Tough, but sensitive is a hard combination of traits to find in a divorce lawyer.  I don’t tell you that to excuse the way lawyers treat their clients, it’s just a fact of life.

And so a lot of lawyers, in an effort to have their cake and eat it too subscribe to, “The secret of success is sincerity. Once you can fake that you’ve got it made.”

A good lawyer cannot be a good lawyer without giving his clients tough love, so be prepared for a lot of bad news; good lawyers care enough to be honest with you.  But if dealing with your divorce lawyer makes you more miserable than going through the divorce itself, AND if you are a reasonable person, you can probably do better.  Don’t fall prey to “better the devil you know” thinking when it comes to who your lawyer is.

I’m nothing if not honest, even brutally honest (which can come across as ludicrously honest since I’m a lawyer).  Unless I come right out and tell you I’m exaggerating, however, don’t presume that I am exaggerating.  So if what you are about to read offends you, know that that is not my intent.

I’ve tried to deny it, but I can’t deny it and be honest at the same time:  a significant number of divorces occur because one or both of the parties is mentally and/or emotionally unstable.
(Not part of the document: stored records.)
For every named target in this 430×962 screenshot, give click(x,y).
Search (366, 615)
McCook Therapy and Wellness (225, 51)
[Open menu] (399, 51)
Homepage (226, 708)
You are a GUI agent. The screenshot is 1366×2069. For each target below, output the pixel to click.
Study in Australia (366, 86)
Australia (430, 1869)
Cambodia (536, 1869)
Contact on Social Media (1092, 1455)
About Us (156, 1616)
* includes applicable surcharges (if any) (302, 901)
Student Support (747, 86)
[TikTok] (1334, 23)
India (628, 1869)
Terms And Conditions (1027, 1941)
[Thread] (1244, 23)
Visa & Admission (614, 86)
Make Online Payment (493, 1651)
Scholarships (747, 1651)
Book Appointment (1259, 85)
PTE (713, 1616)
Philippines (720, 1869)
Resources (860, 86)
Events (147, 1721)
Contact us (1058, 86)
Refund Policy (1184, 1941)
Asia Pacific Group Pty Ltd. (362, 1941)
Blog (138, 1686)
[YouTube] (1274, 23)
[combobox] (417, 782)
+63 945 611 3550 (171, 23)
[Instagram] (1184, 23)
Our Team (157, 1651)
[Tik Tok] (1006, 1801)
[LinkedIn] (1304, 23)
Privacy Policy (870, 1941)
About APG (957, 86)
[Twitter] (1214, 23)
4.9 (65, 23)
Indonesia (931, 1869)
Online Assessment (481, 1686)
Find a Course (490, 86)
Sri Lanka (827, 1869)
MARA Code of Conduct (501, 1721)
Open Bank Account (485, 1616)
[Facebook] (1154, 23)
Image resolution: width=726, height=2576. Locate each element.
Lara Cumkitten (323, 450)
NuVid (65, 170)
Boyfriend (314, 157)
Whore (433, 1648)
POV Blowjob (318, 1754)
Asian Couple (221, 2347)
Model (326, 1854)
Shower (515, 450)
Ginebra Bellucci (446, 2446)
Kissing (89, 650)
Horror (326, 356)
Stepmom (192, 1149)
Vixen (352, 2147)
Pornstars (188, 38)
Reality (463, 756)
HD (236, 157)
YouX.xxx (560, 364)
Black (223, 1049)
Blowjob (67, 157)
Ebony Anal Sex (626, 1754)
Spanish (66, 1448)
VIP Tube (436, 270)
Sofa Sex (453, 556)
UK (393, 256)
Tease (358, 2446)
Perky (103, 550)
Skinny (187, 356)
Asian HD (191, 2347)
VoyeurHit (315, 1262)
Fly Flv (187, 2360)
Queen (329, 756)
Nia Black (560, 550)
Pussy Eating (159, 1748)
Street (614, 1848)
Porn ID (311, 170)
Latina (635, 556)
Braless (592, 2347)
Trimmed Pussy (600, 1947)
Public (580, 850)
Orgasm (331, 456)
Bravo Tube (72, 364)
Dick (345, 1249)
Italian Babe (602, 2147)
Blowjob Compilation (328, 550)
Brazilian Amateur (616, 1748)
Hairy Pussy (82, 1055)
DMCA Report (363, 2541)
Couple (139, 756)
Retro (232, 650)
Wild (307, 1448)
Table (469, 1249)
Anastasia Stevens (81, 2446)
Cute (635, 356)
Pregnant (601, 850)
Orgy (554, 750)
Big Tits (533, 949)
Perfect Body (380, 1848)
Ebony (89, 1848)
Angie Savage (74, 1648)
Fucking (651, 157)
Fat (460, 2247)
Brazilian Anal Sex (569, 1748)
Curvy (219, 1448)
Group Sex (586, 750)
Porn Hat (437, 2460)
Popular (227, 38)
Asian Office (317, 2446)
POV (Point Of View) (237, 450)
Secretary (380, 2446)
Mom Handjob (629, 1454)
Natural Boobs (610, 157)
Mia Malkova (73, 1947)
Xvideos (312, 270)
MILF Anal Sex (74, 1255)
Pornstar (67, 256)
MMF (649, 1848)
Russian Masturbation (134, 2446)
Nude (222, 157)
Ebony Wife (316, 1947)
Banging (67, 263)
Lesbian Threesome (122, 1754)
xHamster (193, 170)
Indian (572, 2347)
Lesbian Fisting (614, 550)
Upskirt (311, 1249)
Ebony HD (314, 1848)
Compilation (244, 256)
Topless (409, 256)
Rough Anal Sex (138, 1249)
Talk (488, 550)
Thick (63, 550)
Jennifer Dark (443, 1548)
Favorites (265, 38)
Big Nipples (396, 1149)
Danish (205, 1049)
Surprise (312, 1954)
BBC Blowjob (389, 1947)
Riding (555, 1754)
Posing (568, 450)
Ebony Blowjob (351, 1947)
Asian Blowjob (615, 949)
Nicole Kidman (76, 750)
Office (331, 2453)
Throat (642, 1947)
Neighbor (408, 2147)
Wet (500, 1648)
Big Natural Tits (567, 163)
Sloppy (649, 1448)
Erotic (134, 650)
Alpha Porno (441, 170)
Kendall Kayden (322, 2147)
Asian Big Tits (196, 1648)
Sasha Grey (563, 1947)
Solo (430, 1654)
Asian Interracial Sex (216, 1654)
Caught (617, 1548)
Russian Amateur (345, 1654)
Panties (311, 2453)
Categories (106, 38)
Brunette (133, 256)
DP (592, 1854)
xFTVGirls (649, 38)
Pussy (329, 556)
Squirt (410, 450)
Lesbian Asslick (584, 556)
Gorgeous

Don’t get me wrong; I am not saying that anyone and everyone who gets divorced is mentally/emotionally unstable.  Nor am I saying that one of the two spouses in a divorce action is nuts.  I’m going to tell you what most attorneys know but are too afraid to share, and that is that many a divorcing person is his/her worst enemy.

Candidly, I am not the most naturally empathetic person, but I’m not without feelings.  Still, it’s quickly apparent quickly with some of my divorce clients that divorce was inevitable.

So before (or possibly around the same time) you make an appointment to speak with a divorce lawyer, I ask you to do something scary and even potentially humiliating:  schedule a session with a therapist.  Find out if there are serious flaws in you psychologically that are making your marriage fail.  If you are wholly or partially the cause of the strain in your marriage, divorce won’t solve your problems, and may actually worsen them.